TASK DETAILS: Give all of the records again. Match them exactly.

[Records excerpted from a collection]

────────

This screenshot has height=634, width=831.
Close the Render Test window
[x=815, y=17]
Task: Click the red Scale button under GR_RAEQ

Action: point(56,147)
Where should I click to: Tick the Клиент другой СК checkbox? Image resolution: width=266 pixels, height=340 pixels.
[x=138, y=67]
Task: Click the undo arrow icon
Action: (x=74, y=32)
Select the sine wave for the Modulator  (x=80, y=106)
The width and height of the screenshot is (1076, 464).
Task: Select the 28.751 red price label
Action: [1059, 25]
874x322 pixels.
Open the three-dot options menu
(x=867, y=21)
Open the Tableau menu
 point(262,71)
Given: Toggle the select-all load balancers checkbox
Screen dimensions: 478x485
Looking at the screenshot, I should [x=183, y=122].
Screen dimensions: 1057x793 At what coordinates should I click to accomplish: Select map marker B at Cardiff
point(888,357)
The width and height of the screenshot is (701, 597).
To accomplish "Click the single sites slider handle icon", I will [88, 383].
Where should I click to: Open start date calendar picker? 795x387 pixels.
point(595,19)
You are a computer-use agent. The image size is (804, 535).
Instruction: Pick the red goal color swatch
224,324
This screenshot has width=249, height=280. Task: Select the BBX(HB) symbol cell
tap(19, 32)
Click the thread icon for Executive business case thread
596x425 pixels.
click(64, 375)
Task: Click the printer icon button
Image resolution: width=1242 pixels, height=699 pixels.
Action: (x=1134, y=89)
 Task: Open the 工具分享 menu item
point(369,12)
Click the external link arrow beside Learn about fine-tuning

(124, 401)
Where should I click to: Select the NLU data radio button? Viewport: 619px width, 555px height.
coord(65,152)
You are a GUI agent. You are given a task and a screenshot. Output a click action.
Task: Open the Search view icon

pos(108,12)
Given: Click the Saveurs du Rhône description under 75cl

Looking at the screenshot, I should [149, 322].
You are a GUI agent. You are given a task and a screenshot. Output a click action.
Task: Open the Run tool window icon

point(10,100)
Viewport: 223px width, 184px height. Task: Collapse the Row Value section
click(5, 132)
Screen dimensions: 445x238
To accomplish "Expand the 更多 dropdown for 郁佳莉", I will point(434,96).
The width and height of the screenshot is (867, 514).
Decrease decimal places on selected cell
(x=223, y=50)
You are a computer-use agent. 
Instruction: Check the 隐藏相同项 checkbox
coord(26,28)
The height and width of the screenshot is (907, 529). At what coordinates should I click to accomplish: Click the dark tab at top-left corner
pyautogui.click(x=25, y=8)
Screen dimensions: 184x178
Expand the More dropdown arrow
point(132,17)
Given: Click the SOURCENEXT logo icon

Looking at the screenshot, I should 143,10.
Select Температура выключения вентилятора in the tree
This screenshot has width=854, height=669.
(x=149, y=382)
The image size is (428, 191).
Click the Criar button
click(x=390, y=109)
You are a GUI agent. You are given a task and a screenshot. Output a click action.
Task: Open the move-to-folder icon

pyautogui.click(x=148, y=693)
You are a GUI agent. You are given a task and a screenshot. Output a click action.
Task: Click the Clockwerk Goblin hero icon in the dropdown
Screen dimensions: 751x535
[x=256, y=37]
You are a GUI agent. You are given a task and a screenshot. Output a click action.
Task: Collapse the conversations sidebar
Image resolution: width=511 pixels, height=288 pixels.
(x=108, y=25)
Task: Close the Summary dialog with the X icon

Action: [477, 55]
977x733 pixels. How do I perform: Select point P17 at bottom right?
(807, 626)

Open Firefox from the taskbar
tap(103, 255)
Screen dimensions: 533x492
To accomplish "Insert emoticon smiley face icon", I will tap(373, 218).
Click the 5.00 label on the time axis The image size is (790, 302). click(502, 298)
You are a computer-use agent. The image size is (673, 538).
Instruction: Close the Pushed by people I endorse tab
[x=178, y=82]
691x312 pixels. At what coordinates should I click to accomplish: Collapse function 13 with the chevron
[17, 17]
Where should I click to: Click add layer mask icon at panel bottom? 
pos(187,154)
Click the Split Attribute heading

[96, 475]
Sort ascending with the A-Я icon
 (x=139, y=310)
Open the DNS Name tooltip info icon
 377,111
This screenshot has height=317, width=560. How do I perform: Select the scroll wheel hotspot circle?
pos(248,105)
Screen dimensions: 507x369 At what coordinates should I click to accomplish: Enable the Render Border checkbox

────────

THE COMPLETED TASK:
This screenshot has height=634, width=831.
Close the Render Test window
[x=815, y=17]
Task: Click the red Scale button under GR_RAEQ

Action: point(56,147)
Where should I click to: Tick the Клиент другой СК checkbox? Image resolution: width=266 pixels, height=340 pixels.
[x=138, y=67]
Task: Click the undo arrow icon
Action: (x=74, y=32)
Select the sine wave for the Modulator  (x=80, y=106)
The width and height of the screenshot is (1076, 464).
Task: Select the 28.751 red price label
Action: [1059, 25]
874x322 pixels.
Open the three-dot options menu
(x=867, y=21)
Open the Tableau menu
 point(262,71)
Given: Toggle the select-all load balancers checkbox
Screen dimensions: 478x485
Looking at the screenshot, I should [x=183, y=122].
Screen dimensions: 1057x793 At what coordinates should I click to accomplish: Select map marker B at Cardiff
point(888,357)
The width and height of the screenshot is (701, 597).
To accomplish "Click the single sites slider handle icon", I will [88, 383].
Where should I click to: Open start date calendar picker? 795x387 pixels.
point(595,19)
You are a computer-use agent. The image size is (804, 535).
Instruction: Pick the red goal color swatch
224,324
This screenshot has width=249, height=280. Task: Select the BBX(HB) symbol cell
tap(19, 32)
Click the thread icon for Executive business case thread
596x425 pixels.
click(64, 375)
Task: Click the printer icon button
Image resolution: width=1242 pixels, height=699 pixels.
Action: (x=1134, y=89)
 Task: Open the 工具分享 menu item
point(369,12)
Click the external link arrow beside Learn about fine-tuning

(124, 401)
Where should I click to: Select the NLU data radio button? Viewport: 619px width, 555px height.
coord(65,152)
You are a GUI agent. You are given a task and a screenshot. Output a click action.
Task: Open the Search view icon

pos(108,12)
Given: Click the Saveurs du Rhône description under 75cl

Looking at the screenshot, I should [149, 322].
You are a GUI agent. You are given a task and a screenshot. Output a click action.
Task: Open the Run tool window icon

point(10,100)
Viewport: 223px width, 184px height. Task: Collapse the Row Value section
click(5, 132)
Screen dimensions: 445x238
To accomplish "Expand the 更多 dropdown for 郁佳莉", I will point(434,96).
The width and height of the screenshot is (867, 514).
Decrease decimal places on selected cell
(x=223, y=50)
You are a computer-use agent. 
Instruction: Check the 隐藏相同项 checkbox
coord(26,28)
The height and width of the screenshot is (907, 529). At what coordinates should I click to accomplish: Click the dark tab at top-left corner
pyautogui.click(x=25, y=8)
Screen dimensions: 184x178
Expand the More dropdown arrow
point(132,17)
Given: Click the SOURCENEXT logo icon

Looking at the screenshot, I should 143,10.
Select Температура выключения вентилятора in the tree
This screenshot has width=854, height=669.
(x=149, y=382)
The image size is (428, 191).
Click the Criar button
click(x=390, y=109)
You are a GUI agent. You are given a task and a screenshot. Output a click action.
Task: Open the move-to-folder icon

pyautogui.click(x=148, y=693)
You are a GUI agent. You are given a task and a screenshot. Output a click action.
Task: Click the Clockwerk Goblin hero icon in the dropdown
Screen dimensions: 751x535
[x=256, y=37]
You are a GUI agent. You are given a task and a screenshot. Output a click action.
Task: Collapse the conversations sidebar
Image resolution: width=511 pixels, height=288 pixels.
(x=108, y=25)
Task: Close the Summary dialog with the X icon

Action: [477, 55]
977x733 pixels. How do I perform: Select point P17 at bottom right?
(807, 626)

Open Firefox from the taskbar
tap(103, 255)
Screen dimensions: 533x492
To accomplish "Insert emoticon smiley face icon", I will tap(373, 218).
Click the 5.00 label on the time axis The image size is (790, 302). click(502, 298)
You are a computer-use agent. The image size is (673, 538).
Instruction: Close the Pushed by people I endorse tab
[x=178, y=82]
691x312 pixels. At what coordinates should I click to accomplish: Collapse function 13 with the chevron
[17, 17]
Where should I click to: Click add layer mask icon at panel bottom? 
pos(187,154)
Click the Split Attribute heading

[96, 475]
Sort ascending with the A-Я icon
 (x=139, y=310)
Open the DNS Name tooltip info icon
 377,111
This screenshot has height=317, width=560. How do I perform: Select the scroll wheel hotspot circle?
pos(248,105)
Screen dimensions: 507x369 At what coordinates should I click to accomplish: Enable the Render Border checkbox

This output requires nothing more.